Aziz Şah – Kıbrıs’ın işgal bölgesine “TC Büyükelçisi” olarak atanan Türk diplomatlarının üç tane çelişkisi vardır:
-Türk diplomatı Türkiye’nin Kıbrıs’taki varlığını Garanti Anlaşması üzerinden savunur dünya karşısında. Kıbrıs’ta işgalci olmadığını, Kıbrıs Cumhuriyeti’nin garantörü olduğunu söyleyerek savunur 1974’ten beridir 40-50 bin askerle 200.000 yerliyi silah zoruyla evlerinden attığı istila savaşını.

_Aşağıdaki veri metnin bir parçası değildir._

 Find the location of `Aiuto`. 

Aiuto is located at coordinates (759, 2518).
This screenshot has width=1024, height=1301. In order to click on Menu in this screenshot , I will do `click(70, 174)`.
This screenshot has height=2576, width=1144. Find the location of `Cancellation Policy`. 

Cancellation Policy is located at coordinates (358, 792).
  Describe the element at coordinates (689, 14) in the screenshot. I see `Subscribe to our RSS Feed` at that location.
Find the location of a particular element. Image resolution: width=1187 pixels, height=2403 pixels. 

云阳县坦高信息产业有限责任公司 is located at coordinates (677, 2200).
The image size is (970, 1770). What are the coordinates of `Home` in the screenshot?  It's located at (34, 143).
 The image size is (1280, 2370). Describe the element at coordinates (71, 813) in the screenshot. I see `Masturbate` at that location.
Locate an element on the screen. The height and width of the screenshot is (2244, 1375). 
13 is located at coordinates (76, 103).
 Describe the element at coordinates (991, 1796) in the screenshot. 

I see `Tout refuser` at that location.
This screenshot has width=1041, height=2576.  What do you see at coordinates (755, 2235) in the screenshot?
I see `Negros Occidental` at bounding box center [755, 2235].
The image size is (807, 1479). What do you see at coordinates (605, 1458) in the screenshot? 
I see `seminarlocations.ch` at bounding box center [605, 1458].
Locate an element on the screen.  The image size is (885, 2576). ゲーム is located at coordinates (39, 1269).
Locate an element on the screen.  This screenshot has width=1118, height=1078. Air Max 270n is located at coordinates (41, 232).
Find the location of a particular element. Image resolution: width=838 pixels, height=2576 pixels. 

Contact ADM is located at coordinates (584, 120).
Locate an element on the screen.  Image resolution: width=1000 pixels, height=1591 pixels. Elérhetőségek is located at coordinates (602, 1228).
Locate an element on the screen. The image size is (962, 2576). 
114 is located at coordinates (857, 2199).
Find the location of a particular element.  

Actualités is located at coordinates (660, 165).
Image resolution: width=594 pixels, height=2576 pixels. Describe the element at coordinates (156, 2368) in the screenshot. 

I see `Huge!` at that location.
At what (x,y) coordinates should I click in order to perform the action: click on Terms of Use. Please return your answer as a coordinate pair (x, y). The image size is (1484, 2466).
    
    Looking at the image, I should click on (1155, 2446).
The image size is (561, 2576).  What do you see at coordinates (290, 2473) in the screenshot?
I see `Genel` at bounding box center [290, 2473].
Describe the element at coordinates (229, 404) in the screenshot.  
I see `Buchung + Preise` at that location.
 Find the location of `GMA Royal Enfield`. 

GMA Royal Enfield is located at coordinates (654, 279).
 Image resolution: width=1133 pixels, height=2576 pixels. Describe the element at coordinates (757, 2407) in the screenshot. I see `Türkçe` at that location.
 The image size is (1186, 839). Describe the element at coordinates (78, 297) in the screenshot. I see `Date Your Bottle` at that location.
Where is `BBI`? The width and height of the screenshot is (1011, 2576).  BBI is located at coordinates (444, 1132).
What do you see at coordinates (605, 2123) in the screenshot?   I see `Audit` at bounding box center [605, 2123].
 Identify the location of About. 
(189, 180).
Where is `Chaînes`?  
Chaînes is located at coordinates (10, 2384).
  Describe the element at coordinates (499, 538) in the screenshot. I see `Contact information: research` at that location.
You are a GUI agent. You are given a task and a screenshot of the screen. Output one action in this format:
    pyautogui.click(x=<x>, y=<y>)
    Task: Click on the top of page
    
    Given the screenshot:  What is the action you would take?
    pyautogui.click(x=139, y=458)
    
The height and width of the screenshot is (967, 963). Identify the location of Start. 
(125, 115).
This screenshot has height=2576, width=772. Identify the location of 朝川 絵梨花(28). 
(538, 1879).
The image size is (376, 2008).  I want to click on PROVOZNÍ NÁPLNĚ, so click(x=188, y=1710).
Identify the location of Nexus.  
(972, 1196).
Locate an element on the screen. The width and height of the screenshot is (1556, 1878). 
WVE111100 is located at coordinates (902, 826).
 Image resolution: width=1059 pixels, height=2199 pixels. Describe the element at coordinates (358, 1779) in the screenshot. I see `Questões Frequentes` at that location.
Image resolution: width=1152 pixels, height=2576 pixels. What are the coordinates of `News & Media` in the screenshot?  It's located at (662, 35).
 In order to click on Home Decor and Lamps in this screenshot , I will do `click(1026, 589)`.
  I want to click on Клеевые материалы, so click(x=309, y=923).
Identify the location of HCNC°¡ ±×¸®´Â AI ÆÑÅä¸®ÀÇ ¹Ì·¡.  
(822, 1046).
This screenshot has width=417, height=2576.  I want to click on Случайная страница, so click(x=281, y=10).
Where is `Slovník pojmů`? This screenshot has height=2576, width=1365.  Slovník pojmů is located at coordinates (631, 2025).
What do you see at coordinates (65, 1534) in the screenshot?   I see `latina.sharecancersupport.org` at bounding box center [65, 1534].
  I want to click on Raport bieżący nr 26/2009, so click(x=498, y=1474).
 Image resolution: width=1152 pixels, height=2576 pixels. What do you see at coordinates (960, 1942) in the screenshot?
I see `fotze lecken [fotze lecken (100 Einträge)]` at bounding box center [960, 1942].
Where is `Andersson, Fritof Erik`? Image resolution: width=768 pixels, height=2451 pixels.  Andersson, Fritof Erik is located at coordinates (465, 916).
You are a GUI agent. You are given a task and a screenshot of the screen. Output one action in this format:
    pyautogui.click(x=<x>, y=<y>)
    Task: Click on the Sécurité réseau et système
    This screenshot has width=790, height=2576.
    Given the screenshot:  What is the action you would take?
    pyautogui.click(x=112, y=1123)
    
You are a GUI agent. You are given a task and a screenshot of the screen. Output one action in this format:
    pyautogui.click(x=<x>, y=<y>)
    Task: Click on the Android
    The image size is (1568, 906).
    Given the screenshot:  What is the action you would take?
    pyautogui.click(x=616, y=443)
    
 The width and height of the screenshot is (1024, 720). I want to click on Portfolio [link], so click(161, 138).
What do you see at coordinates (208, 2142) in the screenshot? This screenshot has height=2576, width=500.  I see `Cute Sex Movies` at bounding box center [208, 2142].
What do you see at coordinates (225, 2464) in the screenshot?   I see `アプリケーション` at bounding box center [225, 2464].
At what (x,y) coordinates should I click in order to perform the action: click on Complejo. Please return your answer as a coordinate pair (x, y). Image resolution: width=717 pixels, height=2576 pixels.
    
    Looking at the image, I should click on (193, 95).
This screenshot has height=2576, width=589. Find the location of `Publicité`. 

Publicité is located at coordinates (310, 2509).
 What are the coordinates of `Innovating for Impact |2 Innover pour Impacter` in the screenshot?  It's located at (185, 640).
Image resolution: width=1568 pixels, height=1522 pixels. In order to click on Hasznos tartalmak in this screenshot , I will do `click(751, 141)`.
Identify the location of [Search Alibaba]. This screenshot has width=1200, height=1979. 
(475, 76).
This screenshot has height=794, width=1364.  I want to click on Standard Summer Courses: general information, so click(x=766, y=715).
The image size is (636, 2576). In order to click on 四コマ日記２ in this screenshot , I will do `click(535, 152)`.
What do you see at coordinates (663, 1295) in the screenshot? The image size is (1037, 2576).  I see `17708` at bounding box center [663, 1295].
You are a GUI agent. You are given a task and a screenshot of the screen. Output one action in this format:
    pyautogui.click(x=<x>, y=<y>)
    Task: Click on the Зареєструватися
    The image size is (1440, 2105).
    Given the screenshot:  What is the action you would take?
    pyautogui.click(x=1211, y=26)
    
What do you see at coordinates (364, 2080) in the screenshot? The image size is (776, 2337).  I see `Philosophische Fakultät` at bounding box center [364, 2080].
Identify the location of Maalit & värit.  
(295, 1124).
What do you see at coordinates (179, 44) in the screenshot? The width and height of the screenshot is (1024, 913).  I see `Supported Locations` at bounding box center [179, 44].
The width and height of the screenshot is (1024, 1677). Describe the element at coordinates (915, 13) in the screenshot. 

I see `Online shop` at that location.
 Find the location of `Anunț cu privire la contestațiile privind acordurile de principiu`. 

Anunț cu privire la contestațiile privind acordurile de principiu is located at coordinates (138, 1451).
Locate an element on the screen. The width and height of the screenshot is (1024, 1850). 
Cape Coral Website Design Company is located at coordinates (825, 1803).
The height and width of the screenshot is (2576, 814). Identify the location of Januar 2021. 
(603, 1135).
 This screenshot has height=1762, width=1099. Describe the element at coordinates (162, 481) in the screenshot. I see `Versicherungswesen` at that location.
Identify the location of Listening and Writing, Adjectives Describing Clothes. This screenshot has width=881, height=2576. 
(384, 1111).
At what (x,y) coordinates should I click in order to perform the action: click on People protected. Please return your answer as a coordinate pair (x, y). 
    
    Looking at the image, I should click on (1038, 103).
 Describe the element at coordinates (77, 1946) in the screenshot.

-Kıbrıs’taki bütün varlığını Kıbrıs Cumhuriyeti kurucu anlaşmalarına dayandıran Türk diplomatları, Garanti Anlaşması’nın yasakladığı Kıbrıs’ın taksim edilmesini kalıcılaştırmak için yarım asırdır “iki bölgeli federasyon” ve “iki devletli çözüm” siyaseti etrafında bölücülük/ayrılıkçılık yaparak KKTC’yi savunur.
Türk Devleti Kıbrıs’taki varlığını o kadar çok bağlamıştır ki Kıbrıs Cumhuriyeti’nin varlığına, 4 Mart 1964’te 186 sayılı BM kararına oy vererek Kıbrıs Cumhuriyeti Devleti’ni Kıbrıs’ın tek temsilcisi olarak kabul ederek bölücü Kıbrıs Türk Liderliği’ni dünyadan dışlamıştır.
Türk diplomatı/askeri bir yandan Kıbrıs’taki tüm varlığını Kıbrıs Cumhuriyeti’ne dayandırır, diğer yandan Kıbrıs Cumhuriyeti’nin işgal edilmiş toprakları üzerindeki KKTC’yi “milli dava” diye savunur.
Bu şudur: Türkiye’de hem Misak-ı Milli’yi hem Türkiye’nin bölünmesini savunabilir misiniz?
Türkiye Kıbrıs’ta hem “Misak-ı Milli”yi (Kıbrıs Cumhuriyeti kurucu anlaşmalarını) savunur hem de Kıbrıs Cumhuriyeti’nin KKTC veya federasyon çatısı altında bölünmesini savunur.
Türk diplomatının ve kurmayının en önemli çıkmazıdır bu: Kıbrıs Cumhuriyeti’nin toprak bütünlüğünü ve anayasal birliğini garanti eden Garanti Anlaşmasına tecavüz ederek federasyonu ve/veya KKTC’yi savunmak. Kıbrıs Cumhuriyeti’ni yıkıp-bölerek federasyonu ve/veya KKTC’yi savunmak arasında hiçbir fark yoktur.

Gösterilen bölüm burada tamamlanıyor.